Incident Response: Building Automation

Incident response is at the heart of any organization. Built from the service desk up, it’s a key skill that reflects on how effectively your team handles unplanned events. For normal day to day, the focus is often on restoring availability or supporting users with localized issues, however for Security it’s a little bit different. Within Security, each Incident or events needs to be handled correctly, regardless if false-positives, in large quantities, or “assumed legitimate”. Unfortunately each event can’t be ignored regardless of resource or time. The reason being is that, it only takes the attackers to be successful once and who knows what that one success will result in. This stress or responsibility can really drive a team to fatigue, or stress related illness as it’s a big burden to carry on your shoulders. This stress can also develop as being under stress, causes mistakes which only increases the stress levels further.

Incidents are unplanned, so despite having playbooks and runbooks, emotion can have a lot of involvement as the responders is only as good as what they were doing at the time of detection. If deep in logs or on the phone to a user, a serious incident means that we drop everything to respond, which sort of means ignoring what you were doing (Easier said than done). They may also be going from some personal issues, troubles during the activity, which again will change the outcome. We are only human after all.

This is were automation comes in. With all these complications and factors at play, you want the team to have as much information as possible at the time of reviewing the alert. You also want to remove the emotion aspect as much as possible and allow a ‘bot’ to handle certain activities. With the information clearly defined on alert, the responder should be able to review if this is an actual threat and what priority. Additional steps should also be presented and made available if they need greater insight. Automation should bring all of this to the table, and take this manual burden or findings away from the initial stage.

Step 1 is obviously to define runbooks or playbooks and highlight problems. The runbooks and playbooks should be both heavily defined however have a summary or bullet point page for the responders to actually follow. What I mean by that is that the meat and detail should be reviewed when available to help the team understand the process as a whole. This shouldn’t be read during an active incident as it’s too lengthy. Instead there should be a set of clear and simple “steps” or bullet points that can be read during an active incident to stay on the right path. This should derive from the detailed document as to keep consistency. If the short doc says one thing and the detailed says another, the short document will be the only followed document (Due to frequent use).
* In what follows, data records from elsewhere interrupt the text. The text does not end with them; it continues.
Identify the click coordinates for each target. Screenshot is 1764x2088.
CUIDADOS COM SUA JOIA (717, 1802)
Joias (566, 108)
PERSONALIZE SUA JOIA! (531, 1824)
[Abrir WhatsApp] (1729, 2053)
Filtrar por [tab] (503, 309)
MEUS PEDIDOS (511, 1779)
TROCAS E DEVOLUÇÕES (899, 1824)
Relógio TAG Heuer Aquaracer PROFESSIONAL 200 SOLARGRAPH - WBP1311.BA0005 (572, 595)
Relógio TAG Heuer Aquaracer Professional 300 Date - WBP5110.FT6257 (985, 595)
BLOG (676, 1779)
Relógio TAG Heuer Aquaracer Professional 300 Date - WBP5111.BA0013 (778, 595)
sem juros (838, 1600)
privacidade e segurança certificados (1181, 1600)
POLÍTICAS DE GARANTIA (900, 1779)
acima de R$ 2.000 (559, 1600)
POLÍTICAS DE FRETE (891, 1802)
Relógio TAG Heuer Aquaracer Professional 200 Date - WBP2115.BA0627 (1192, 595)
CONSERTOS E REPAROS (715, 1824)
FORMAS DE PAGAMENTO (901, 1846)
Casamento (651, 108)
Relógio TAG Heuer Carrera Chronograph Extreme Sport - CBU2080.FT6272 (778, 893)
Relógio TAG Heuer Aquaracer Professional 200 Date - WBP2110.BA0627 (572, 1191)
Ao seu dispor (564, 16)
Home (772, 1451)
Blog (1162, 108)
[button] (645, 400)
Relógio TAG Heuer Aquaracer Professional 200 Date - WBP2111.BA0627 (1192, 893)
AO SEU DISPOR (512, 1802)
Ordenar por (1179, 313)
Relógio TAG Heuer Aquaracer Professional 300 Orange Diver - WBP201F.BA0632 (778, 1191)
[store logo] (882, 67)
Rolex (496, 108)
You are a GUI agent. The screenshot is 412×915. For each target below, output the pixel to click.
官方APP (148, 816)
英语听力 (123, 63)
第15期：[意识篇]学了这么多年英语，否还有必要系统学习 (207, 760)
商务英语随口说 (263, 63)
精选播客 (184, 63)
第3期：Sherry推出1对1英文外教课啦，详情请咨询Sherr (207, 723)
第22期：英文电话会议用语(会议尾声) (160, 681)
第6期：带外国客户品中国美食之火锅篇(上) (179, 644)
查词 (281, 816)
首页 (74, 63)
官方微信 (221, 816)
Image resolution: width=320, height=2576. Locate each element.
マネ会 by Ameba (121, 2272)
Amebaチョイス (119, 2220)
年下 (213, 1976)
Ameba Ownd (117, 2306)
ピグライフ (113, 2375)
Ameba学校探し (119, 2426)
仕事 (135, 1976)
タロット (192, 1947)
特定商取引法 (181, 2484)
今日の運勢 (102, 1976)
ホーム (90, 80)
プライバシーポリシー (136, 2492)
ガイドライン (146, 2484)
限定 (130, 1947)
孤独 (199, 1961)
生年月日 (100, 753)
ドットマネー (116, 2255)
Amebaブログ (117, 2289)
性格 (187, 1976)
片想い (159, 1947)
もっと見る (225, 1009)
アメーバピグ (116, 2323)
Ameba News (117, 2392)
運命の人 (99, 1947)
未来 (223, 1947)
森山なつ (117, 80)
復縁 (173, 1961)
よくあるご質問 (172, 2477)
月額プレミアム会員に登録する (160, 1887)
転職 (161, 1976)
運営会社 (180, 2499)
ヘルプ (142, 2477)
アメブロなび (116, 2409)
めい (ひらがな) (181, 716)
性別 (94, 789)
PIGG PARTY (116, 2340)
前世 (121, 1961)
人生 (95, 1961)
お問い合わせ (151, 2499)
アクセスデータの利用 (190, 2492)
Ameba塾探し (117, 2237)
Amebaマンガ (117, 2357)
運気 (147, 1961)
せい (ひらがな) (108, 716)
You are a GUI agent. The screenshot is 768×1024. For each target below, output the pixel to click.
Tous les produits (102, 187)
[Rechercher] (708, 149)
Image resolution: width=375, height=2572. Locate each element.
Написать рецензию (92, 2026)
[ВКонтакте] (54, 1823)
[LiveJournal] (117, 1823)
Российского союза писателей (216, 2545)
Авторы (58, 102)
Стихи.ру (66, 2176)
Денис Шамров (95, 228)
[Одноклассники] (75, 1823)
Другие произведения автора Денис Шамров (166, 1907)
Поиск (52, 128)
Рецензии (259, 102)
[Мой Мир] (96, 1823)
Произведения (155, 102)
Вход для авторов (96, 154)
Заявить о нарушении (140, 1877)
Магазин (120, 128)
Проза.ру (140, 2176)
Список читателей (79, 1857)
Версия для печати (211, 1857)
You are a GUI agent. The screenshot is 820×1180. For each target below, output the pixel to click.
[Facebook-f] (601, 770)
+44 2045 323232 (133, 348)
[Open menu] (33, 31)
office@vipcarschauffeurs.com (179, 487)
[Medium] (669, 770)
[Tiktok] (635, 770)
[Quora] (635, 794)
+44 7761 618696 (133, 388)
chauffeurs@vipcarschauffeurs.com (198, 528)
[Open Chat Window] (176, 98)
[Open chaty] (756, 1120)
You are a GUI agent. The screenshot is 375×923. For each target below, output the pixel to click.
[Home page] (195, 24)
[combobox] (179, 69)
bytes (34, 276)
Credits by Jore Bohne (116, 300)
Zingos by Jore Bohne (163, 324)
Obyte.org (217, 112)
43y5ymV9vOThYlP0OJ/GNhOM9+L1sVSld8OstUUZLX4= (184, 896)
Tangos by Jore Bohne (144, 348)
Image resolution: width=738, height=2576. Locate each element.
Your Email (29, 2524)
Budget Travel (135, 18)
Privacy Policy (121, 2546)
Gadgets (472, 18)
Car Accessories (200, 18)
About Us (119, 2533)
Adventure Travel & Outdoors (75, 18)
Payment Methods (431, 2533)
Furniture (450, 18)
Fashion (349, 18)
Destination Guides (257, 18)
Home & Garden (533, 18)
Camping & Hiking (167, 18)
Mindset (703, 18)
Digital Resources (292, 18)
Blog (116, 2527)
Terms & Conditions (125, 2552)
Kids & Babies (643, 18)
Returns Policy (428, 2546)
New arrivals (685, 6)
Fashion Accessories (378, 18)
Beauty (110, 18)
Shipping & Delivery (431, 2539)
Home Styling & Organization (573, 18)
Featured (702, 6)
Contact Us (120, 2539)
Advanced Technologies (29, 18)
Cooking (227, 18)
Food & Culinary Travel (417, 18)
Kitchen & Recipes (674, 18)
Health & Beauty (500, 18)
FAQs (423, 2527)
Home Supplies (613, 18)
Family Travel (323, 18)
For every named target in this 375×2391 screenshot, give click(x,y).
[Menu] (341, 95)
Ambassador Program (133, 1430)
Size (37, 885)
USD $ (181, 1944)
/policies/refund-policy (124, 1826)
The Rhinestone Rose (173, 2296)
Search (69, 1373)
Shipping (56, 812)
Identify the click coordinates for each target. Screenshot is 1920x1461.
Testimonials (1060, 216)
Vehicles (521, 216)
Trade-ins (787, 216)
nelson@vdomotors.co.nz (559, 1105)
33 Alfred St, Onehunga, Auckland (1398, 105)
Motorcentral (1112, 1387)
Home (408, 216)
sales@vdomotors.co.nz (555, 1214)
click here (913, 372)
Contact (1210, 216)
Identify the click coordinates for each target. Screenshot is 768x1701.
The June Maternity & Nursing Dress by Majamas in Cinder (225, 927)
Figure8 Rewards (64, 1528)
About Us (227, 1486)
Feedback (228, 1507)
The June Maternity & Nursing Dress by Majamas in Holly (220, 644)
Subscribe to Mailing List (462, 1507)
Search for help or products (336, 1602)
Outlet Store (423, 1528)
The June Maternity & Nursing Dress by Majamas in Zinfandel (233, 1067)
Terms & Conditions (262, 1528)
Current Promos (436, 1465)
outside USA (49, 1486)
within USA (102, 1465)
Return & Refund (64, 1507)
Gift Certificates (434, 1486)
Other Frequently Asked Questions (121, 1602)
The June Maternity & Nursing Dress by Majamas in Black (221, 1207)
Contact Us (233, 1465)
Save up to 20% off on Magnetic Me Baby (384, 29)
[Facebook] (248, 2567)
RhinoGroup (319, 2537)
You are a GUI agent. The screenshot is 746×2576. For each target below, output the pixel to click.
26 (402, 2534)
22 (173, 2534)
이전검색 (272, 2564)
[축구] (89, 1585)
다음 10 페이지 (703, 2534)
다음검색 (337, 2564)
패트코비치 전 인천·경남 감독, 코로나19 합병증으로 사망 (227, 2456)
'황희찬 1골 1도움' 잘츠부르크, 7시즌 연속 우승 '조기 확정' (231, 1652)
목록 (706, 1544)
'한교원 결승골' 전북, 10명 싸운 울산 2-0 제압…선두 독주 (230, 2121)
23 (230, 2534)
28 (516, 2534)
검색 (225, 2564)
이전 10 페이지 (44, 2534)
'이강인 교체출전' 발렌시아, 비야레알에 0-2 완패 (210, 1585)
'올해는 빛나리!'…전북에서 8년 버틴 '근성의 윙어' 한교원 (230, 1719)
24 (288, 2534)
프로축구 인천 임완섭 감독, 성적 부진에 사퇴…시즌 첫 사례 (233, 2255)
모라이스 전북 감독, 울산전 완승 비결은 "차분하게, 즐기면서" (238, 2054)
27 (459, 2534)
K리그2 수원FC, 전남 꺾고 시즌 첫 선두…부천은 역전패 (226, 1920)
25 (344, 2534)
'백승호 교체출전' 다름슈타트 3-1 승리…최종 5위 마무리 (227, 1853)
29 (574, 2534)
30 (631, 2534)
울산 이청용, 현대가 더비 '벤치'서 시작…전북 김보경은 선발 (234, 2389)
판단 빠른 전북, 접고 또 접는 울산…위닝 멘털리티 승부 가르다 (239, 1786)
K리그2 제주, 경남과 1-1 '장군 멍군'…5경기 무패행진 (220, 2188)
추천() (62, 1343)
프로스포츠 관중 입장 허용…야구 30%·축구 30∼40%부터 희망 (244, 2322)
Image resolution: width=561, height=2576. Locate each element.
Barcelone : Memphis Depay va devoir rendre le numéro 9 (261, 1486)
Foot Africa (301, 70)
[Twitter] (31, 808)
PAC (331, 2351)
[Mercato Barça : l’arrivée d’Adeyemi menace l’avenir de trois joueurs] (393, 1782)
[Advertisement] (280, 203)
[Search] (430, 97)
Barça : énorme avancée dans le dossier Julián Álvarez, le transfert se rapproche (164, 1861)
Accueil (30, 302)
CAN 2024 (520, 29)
Defining and creating these isn’t a quick task, so “highlighting problems” may bring quick wins forward. This being: “too much manual process around X”, “not knowing for X incidents” or “not knowing where to look to access the risk of X”. This can even be as simple as raising a ticket on detection. Tools nowadays have integration points, so ticket creation may be an automation element that reduces time. It may sound simple, but doing something like this:

  • Keeps consistency of tickets.
  • Ensures one is created for audit or tracking purposes.
  • Allows the responders to just get on with it.

It may also be to provide links, or guidance to them so that they don’t have to go looking. Detections and alerts are normally built into each security tool, however it’s the where and what that often differs. Once spend time reviewing, you can then look to tools to enrich or assist the alert further. Below is a simple example of how using Microsoft Power Automate can add adaptive cards to provide responders quicker methods for accessing risk:

Detection Bot

This is a flow I built that reviews the detections and pulls apart the key information. It looks to see if it was blocked, the type of threat, the hash and the filename. With this, it creates an adaptive card to provide “responsive” tasks for the responder to use. The example here showing if they want to review the risk score of the sha256 hash. Under the guidance section, you can outline clear steps for the responder to follow. The more complex your flows become, the more dynamic the information can be. The more time you spend/invest here, the less time your team can be spending later.

Starting with the enrichment of alerts, may spark further questions such as can I actually do X prior to the alert. This is where reviewing your tools comes into play. Security tools nowadays, do have orchestration and automation aspects for the user, so it’s about reviewing and seeing how they fit into your playbooks. CrowdStrike for example has Fusion Workflows which allows admins to build playbooks within the portal.

Fusion Workflow

If for example you want to enrich, notify and action based on a series of conditions, than spending time building these out will again save you time later on. It may also help increase posture, as no tool is perfect. It’s the problem when supplying a product to all. Often they have to find a balance of usability out of the box, over secure defaults. Microsoft is a perfect example of that. Your endpoint may not block LOLBins for example as they are used day-to-day. You may have an internal policy that does limit LOLBins so it’s best to enforce via a tool (rather than just words on paper).

The possibilities are not limited to the tools you have and it’s all about what you want from it. Having someone with curiosity always helps, and spending time on automation can pay off later down the line. Cost shouldn’t also be a factor as there is plenty of open source tools out there that can match the premium. Often the automation is already included in what you pay, it’s just not being fully utilized. Incidents won’t stop and the stress will continue to fluctuate however removing long manual tasks or providing context to stay in check may ease the burden if not make life that little bit easier.